» What to work on
1/ Reproduce the passage on semantic information word for word, from "Take a more" to "informative than another?".
2/ For each statement below, answer yes or no according to the passage on semantic information, and quote the words from it that decide your answer. (a) The paper considers only semantic information represented by propositions. (b) In the die example, the die lands on 6. (c) The statement ¬A ∧ ¬B is false.
3/ In the passage on semantic information, which answer statement is ranked as the most informative for the two capital-city questions?

It is important to emphasise that the term ‘information’ is a polysemantic one, applied to a range of phenomena across a range of disciplines. The semantic conception of information used in this paper is but one of many conceptions, drawn from the philosophy of information field. For some alternative views on and surveys of information, including criticism of the view that information is a kind of data, see [2], [3] and [4].
In this paper we consider only semantic information represented by propositions [5], and the inspected approaches can be seen to fall under the logical approach to semantic information theory [4] (p. 315). Hence, semantic information is understood in terms of propositions and throughout this paper represented using statements in a basic propositional logic (i.e., the information that p). Finally, as will become clearer, a veridicality thesis for semantic information is endorsed, where if i counts as an instance of semantic information then it is semantic content that is also true [6].
So information is carried by statements/propositions and judgements such as ‘statement A yields more information or is more informative than statement B’ are naturally made [7]. The motivations for and the aims of this enterprise to develop ways to quantify semantic information can be straightforwardly appreciated. The following cases and considerations will serve to illustrate this:
Imagine a situation in which a six-sided die is rolled and it lands on 4. Given the following collection of statements describing the outcome of the roll, which is the most informative? Which is the least informative?
The die landed on 1
The die landed on 1 or 2 or 4
The die landed on 4
The die landed on 4 or 5
The die did not land on 4
A formal framework for the quantification of semantic information could assign a numerical measure to each statement and rank accordingly.
Take a simple domain of inquiry, involving the following two questions:
Is Berlin the capital city of Germany? (A)
Is Paris the capital city of France? (B)
Now, there is a coherent sense in which the following ranking of answer statements in terms of highest to lowest informativeness is right:
A ∧ B
A
A ∨ B
¬A ∧ ¬B
A ∧ B precisely describes the truth of the domain, it gives the correct answer to both questions. A is also true but only provides information about one of the items, giving the correct answer to the first question. A ∨ B only tells us that the answer to at least one of the questions is ‘yes’, but not which one. ¬A ∧ ¬B on the other hand is false and would provide an incorrect answer to both questions.
What is a suitable formal framework for the quantification of semantic information that can rigorously capture these intuitions and provide a way to measure the complete range of statements within a domain of inquiry?
Take a more general example of a logical database consisting of a collection of facts. How can the information content of the database be measured? Why is one database more informative than another?
Information is often treated as a commodity and one factor that will determine the value of a piece of information is going to be its quantitative measure. A formal method to measure the information yield of a statement could therefore facilitate its informational valuation.
Thus motivations and aims for the task of this paper are clear.

» Data entries
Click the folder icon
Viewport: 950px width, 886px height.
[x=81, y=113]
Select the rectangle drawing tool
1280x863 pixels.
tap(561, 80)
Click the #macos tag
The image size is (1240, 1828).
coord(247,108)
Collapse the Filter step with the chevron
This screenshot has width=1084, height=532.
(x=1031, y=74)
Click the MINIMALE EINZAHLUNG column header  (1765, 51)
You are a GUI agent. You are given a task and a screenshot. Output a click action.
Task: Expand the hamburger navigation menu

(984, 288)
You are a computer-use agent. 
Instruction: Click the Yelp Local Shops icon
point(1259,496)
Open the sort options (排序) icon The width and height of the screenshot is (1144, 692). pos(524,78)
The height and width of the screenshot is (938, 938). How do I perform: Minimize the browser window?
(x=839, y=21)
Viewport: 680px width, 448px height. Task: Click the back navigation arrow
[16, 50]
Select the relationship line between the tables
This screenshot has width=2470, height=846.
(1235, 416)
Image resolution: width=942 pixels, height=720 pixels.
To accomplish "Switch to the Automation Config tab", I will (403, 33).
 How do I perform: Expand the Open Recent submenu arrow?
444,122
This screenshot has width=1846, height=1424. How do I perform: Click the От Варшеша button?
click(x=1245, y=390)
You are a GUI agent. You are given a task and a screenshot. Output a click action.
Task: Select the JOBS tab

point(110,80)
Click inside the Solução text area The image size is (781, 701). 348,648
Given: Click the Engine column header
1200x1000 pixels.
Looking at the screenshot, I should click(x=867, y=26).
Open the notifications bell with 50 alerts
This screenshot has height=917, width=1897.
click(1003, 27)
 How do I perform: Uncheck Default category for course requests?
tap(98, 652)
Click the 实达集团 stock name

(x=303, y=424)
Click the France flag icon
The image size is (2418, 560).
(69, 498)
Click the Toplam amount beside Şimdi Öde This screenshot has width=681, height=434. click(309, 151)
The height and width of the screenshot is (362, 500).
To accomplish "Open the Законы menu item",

» Worked solutions
1/
Take a more general example of a logical database consisting of a collection of facts. How can the information content of the database be measured? Why is one database more informative than another?

2/
(a) Yes: "In this paper we consider only semantic information represented by propositions"
(b) No: "it lands on 4"
(c) Yes: "¬A ∧ ¬B on the other hand is false"

3/ A ∧ B